• **TASK TO COMPLETE**:
Please quote the entire listing below word for word, line by line.

• **Data items**:
◇ ◇ ◇

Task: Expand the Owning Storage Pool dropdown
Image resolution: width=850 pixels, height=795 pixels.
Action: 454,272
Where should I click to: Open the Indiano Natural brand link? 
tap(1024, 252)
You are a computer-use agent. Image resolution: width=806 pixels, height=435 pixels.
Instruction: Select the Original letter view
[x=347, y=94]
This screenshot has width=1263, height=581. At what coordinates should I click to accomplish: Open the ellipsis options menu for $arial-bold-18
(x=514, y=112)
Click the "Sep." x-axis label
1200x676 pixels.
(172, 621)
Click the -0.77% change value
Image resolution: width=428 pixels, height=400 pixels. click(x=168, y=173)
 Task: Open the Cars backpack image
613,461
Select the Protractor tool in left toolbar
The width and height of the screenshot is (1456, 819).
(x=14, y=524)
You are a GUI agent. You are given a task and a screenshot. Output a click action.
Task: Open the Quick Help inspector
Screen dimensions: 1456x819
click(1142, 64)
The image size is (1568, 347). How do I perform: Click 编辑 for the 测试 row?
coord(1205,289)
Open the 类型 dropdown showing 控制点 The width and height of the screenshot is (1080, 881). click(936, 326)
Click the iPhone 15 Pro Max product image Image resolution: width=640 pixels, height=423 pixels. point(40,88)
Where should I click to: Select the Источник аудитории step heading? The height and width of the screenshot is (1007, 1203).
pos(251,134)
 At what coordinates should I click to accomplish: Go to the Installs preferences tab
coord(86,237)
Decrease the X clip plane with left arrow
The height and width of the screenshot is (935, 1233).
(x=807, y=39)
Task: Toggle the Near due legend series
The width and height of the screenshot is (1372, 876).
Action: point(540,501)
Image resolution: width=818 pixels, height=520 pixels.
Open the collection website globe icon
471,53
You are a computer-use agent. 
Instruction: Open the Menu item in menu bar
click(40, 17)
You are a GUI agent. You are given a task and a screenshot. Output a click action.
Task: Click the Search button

◇ ◇ ◇

• **COMPLETE RESPONSE**:
Task: Expand the Owning Storage Pool dropdown
Image resolution: width=850 pixels, height=795 pixels.
Action: 454,272
Where should I click to: Open the Indiano Natural brand link? 
tap(1024, 252)
You are a computer-use agent. Image resolution: width=806 pixels, height=435 pixels.
Instruction: Select the Original letter view
[x=347, y=94]
This screenshot has width=1263, height=581. At what coordinates should I click to accomplish: Open the ellipsis options menu for $arial-bold-18
(x=514, y=112)
Click the "Sep." x-axis label
1200x676 pixels.
(172, 621)
Click the -0.77% change value
Image resolution: width=428 pixels, height=400 pixels. click(x=168, y=173)
 Task: Open the Cars backpack image
613,461
Select the Protractor tool in left toolbar
The width and height of the screenshot is (1456, 819).
(x=14, y=524)
You are a GUI agent. You are given a task and a screenshot. Output a click action.
Task: Open the Quick Help inspector
Screen dimensions: 1456x819
click(1142, 64)
The image size is (1568, 347). How do I perform: Click 编辑 for the 测试 row?
coord(1205,289)
Open the 类型 dropdown showing 控制点 The width and height of the screenshot is (1080, 881). click(936, 326)
Click the iPhone 15 Pro Max product image Image resolution: width=640 pixels, height=423 pixels. point(40,88)
Where should I click to: Select the Источник аудитории step heading? The height and width of the screenshot is (1007, 1203).
pos(251,134)
 At what coordinates should I click to accomplish: Go to the Installs preferences tab
coord(86,237)
Decrease the X clip plane with left arrow
The height and width of the screenshot is (935, 1233).
(x=807, y=39)
Task: Toggle the Near due legend series
The width and height of the screenshot is (1372, 876).
Action: point(540,501)
Image resolution: width=818 pixels, height=520 pixels.
Open the collection website globe icon
471,53
You are a computer-use agent. 
Instruction: Open the Menu item in menu bar
click(40, 17)
You are a GUI agent. You are given a task and a screenshot. Output a click action.
Task: Click the Search button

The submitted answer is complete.